Ujian Nasional dan Hakekat Pendidikan
Misalkan ada momok di sekolah yang membuat anak Anda cemas berkepanjangan, malas berpikir mendalam tentang banyak mata pelajaran, enggan membaca buku-buku yang meluaskan wawasannya, dan tak punya waktu untuk mempelajari apa yang ia minati, apa yang akan Anda lakukan? Yang paling mudah tentu berharap hal ini hanyalah sebuah perumpamaan. Sayang seribu sayang, momok tersebut sungguh nyata. Ia hadir dalam bentuk hajat tahunan bangsa ini: Ujian Nasional.
Anda yang membaca koran dan melihat TV pasti sudah mahfum bahwa runyamnya pelaksanaan Ujian Nasional (UN) tahun ini telah menggegerkan seantero negeri. Distribusi soal yang amburadul membuat belasan provinsi menunda ujian.
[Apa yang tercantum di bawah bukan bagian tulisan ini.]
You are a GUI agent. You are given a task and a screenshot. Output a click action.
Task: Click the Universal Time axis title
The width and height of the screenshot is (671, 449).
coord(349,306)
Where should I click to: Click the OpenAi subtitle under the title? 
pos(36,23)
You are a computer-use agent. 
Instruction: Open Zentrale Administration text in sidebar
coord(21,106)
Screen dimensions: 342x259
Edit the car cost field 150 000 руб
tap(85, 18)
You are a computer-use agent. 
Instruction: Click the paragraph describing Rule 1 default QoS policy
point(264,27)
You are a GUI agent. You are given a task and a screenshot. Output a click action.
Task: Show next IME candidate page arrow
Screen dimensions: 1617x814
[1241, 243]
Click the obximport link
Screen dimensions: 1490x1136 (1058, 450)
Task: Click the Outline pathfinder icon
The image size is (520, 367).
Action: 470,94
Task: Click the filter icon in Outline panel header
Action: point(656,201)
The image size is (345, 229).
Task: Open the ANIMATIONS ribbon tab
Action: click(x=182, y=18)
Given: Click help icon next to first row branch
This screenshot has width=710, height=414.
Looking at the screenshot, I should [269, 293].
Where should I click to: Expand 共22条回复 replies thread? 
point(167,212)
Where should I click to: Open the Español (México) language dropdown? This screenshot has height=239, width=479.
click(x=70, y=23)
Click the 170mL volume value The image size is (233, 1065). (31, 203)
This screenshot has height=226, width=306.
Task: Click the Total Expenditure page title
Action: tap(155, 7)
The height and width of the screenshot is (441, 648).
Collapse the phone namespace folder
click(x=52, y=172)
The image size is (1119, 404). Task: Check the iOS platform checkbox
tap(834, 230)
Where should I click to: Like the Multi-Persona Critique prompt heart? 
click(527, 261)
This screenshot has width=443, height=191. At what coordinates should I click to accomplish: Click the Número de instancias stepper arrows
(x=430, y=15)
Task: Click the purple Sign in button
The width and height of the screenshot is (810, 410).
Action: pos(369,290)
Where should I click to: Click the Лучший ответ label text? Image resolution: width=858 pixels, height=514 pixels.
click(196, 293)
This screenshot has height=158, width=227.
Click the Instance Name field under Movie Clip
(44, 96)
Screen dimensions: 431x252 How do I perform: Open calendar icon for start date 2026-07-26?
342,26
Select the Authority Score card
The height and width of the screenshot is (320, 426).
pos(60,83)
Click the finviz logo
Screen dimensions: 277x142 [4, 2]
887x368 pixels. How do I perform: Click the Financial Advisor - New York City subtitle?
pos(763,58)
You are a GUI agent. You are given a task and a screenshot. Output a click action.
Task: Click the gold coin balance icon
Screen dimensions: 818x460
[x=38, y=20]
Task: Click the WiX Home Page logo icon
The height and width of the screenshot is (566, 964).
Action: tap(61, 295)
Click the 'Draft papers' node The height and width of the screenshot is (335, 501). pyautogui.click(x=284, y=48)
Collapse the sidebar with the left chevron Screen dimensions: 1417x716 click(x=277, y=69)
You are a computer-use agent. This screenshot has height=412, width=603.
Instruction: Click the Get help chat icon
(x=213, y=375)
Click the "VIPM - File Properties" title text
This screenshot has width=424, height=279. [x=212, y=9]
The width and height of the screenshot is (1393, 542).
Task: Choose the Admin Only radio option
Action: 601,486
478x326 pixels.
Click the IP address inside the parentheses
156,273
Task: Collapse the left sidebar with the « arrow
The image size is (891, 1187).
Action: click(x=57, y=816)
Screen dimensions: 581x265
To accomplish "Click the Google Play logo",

Jumlah lembar soal yang kurang membuat sebagian siswa terpaksa menggunakan lembar soal hasil fotokopi. Di beberapa daerah, rumitnya sistem paket ujian mengakibatkan tertukarnya lembar soal. Muncul pula isu jual beli kunci ujian – meski hal ini lebih banyak dibicarakan di bawah radar, melalui bisik-bisik antar guru dan keluh kesah di media sosial. Inkompetensi pemerintah dalam pelaksaan UN ini membuat banyak orang marah. Sebagian mendesak menteri pendidikan untuk mundur, sebagian lagi menduga ada korupsi dalam tender pencetakan soal dan kebocoran ujian.
Untuk memahami mengapa UN justru merusak, kita perlu menengok kedudukannya sebagai sistem asesmen. Berdasar fungsinya, asesmen bisa dibagi menjadi dua: asesmen formatif yang membantu proses belajar, dan asesmen sumatif untuk mengevaluasi hasil belajar. Mudah diduga, UN tergolong asesmen sumatif. Hasilnya (seharusnya) digunakan oleh pemerintah guna memetakan kualitas sekolah, dan oleh stakeholder lain yang akan menggunakan lulusan sekolah (seperti perusahaan yang mencari tenaga kerja atau panitia seleksi perguruan tinggi).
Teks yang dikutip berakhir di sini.